What you are asked to do: Take from the data every line in which the word "will" is found.

*** Study material ***

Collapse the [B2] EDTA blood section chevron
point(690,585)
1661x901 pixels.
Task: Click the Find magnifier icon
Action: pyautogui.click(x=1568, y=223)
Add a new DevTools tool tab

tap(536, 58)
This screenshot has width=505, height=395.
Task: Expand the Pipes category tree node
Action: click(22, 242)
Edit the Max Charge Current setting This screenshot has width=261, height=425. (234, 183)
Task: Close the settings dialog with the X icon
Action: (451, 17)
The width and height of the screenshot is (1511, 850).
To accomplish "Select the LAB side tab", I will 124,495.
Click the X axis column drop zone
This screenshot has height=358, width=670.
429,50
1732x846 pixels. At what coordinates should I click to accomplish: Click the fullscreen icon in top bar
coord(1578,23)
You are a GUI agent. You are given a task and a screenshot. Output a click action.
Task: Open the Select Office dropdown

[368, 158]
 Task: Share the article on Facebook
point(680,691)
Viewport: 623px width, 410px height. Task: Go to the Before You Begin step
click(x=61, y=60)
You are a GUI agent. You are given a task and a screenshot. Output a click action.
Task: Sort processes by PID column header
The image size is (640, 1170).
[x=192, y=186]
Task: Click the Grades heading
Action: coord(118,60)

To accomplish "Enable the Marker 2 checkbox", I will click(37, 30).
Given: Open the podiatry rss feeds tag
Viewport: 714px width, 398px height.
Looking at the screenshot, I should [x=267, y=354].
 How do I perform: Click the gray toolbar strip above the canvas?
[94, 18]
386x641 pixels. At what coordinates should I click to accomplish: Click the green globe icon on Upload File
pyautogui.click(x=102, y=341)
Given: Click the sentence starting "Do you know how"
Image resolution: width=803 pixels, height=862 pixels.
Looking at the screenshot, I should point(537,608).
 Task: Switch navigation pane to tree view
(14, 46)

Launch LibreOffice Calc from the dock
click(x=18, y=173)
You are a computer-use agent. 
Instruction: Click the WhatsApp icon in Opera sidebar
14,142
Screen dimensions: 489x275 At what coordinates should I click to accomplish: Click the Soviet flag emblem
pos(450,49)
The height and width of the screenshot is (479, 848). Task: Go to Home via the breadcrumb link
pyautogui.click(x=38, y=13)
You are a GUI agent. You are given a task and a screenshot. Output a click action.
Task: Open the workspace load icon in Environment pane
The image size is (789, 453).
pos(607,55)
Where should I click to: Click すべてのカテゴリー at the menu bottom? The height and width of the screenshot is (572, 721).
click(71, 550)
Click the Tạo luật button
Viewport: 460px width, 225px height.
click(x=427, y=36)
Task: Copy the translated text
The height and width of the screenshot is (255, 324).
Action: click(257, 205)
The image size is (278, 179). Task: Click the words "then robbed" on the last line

*** End of Study material ***

Response:
To accomplish "Select the LAB side tab", I will 124,495.
To accomplish "Enable the Marker 2 checkbox", I will click(37, 30).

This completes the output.